The show’s humor is somehow both broad and specific. The writing navigates the feel-good humor that made shows like The Office and Parks and Recreation so watchable while injecting references so random and obscure that if you are one of the few to get it, you’ll be thinking about the joke for days. The first season contains a ton of deep-cut film references—including one about the ’90s comedy Don’t Tell Mom the Babysitter’s Dead—and blink-and-you’ll-miss-it references to things that range from the comic strip Cathy to the ’80s computer game Minesweeper. “I worked on shows where you pitch on something and [the showrunner] goes, ‘Okay, guys, that makes us laugh, but is an audience going to get that?’ ” Ramos says. “Now I get to be the one to decide, and maybe that’s a With great power comes great responsibility thing. We just went for it.” The funniest running gag of the season is born out of, as Ramos puts it, “unmerited spite.” In the pilot, Timmy is interviewed by the town’s most famous local newscaster, Remington Alexander (Simon Druker), then in the next episode, during a brief local news clip, the female anchor informs the audience she is filling in while Alexander is on vacation. Each subsequent appearance by a local news anchor in each episode is a different character, and each announces they are filling in for the previous one. It’s basically one giant, season-long inside joke. “When David Caspe read the second episode, he said, ‘Just make sure the newscaster is the same one as in the pilot.’ Just to mess with him, we made it different every time. Some people caught it, and some did not.” The bit pays off in the finale, when Alexander himself returns to the news with a massive vacation tan.

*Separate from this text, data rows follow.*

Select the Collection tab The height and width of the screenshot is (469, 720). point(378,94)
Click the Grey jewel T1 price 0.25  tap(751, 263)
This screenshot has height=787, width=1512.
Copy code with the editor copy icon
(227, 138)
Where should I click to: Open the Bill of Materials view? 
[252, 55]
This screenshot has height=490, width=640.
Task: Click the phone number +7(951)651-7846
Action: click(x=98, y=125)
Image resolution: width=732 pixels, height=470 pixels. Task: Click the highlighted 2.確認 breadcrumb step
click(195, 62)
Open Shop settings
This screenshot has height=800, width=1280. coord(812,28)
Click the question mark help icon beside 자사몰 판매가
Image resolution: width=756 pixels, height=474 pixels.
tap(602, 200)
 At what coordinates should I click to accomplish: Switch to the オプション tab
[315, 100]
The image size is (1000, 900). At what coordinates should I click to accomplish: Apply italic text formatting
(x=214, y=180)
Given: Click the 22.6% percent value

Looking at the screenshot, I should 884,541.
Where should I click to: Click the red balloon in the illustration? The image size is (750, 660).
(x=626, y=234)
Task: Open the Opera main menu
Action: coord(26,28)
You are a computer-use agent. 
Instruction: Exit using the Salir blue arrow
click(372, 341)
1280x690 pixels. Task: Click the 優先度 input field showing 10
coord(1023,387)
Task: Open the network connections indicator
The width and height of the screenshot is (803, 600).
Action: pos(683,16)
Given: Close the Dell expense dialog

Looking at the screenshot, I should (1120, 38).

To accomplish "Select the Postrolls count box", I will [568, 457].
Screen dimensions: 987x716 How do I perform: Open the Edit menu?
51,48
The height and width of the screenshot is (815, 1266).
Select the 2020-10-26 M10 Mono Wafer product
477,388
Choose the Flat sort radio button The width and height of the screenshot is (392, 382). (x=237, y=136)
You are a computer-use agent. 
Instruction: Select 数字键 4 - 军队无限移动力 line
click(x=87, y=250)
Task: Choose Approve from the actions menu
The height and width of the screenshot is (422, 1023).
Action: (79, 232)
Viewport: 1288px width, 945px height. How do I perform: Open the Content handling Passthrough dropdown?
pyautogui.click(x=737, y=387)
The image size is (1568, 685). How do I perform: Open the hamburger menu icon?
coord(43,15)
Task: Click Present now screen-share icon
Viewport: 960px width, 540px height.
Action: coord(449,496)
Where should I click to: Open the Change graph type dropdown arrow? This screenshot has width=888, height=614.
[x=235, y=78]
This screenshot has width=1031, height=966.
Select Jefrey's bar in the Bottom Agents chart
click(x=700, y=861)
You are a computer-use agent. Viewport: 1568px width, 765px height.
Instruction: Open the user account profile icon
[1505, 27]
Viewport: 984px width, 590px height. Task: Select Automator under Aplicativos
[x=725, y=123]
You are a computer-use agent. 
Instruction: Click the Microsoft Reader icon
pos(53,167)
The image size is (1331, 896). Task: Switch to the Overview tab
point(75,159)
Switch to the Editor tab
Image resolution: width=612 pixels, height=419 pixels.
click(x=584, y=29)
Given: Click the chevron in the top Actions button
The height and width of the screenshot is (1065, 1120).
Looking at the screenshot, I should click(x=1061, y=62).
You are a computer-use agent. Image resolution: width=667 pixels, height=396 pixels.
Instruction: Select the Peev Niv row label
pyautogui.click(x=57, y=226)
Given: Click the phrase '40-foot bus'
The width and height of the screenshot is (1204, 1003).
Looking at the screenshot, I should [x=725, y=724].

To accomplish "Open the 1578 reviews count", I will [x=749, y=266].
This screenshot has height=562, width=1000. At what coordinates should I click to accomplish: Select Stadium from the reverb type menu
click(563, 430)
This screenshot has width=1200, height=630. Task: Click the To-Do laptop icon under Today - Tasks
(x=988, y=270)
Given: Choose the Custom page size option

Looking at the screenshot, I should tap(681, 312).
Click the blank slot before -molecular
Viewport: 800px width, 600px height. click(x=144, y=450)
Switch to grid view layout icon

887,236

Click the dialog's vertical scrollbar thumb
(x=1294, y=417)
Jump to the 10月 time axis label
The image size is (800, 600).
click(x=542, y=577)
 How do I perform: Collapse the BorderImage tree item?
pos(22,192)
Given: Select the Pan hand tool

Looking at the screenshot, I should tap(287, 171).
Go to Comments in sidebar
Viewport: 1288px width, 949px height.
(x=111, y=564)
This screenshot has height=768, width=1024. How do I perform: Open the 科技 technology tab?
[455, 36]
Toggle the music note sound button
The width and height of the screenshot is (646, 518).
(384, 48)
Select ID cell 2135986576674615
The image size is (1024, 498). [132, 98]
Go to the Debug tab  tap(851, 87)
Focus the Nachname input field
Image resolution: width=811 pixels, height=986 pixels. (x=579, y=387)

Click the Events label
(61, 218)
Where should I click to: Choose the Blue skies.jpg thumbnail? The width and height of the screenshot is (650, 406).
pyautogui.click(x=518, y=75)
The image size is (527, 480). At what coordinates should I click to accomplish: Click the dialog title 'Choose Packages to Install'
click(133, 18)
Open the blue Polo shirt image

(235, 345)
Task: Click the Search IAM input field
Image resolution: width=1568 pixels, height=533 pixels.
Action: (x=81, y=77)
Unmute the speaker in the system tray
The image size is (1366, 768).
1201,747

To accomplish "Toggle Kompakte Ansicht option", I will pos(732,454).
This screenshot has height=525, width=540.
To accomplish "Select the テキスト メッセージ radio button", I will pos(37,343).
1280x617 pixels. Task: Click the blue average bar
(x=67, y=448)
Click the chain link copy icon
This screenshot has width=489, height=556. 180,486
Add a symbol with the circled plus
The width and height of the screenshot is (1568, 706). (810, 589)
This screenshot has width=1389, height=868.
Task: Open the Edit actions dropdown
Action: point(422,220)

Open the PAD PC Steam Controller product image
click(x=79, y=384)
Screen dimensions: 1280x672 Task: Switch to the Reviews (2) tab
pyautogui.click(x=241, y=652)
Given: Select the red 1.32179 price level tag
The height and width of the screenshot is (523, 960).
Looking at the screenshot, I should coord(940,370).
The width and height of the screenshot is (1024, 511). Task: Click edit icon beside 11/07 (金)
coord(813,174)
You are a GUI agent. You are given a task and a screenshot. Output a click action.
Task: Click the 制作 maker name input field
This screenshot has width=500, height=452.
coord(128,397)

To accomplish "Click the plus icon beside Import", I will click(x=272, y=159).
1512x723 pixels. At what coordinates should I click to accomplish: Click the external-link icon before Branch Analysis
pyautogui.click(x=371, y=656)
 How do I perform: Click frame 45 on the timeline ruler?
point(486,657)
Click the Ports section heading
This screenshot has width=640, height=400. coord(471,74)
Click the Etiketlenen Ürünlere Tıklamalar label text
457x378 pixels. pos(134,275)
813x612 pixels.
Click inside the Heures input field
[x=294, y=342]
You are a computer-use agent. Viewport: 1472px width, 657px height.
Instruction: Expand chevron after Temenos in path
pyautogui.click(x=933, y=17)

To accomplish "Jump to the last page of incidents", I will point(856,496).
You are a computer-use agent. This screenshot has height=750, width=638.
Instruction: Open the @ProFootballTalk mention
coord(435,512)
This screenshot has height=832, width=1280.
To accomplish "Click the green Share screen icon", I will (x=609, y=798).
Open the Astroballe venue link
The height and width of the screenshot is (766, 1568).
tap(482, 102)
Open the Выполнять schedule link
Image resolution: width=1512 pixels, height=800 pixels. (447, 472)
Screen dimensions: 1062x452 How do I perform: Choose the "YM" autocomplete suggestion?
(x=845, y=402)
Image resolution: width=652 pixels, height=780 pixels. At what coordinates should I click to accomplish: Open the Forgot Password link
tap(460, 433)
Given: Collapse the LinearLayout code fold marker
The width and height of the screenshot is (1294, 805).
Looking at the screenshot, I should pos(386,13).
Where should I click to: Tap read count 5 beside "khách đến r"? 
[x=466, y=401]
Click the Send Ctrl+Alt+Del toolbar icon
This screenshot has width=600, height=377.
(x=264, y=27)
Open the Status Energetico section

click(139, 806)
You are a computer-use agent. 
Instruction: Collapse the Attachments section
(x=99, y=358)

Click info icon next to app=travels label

A writer’s ability to pen jokes is the first thing Ramos looked for when hiring for the series. “I love when people think of jokes my brain never would have,” she says. “When I read someone and I see something different or interesting, I want to riff off them. It’s injecting the brain with this thing no one else has.” While storytelling is important to her when reading a prospective writer’s scripts, it’s not as vital as the ability to be funny in a way that is unique to that person, which they will then bring to the show. “I am 10 years in as a writer. I know how to do structure and story, and we have people who have a good handle on that. It’s not something the room is lacking. That’s why jokes are much more interesting to us.” With the show having just premiered, Netflix has not given word whether a second season will be ordered. Ramos is using the time to craft a new series idea, also alongside Clarke, though definitely hoping there will be more Blockbuster ahead. “Right now I’m sort of hanging tight and having anxiety attacks because it’s my first time as a ‘created by.’ I still feel like I tricked someone into giving me a show. Part of me feels I’m about to find out if I’m funny or not.” She’ll likely find out much more than that, as the comedy landscape needs more series like Blockbuster—deftly funny but with something profound to say.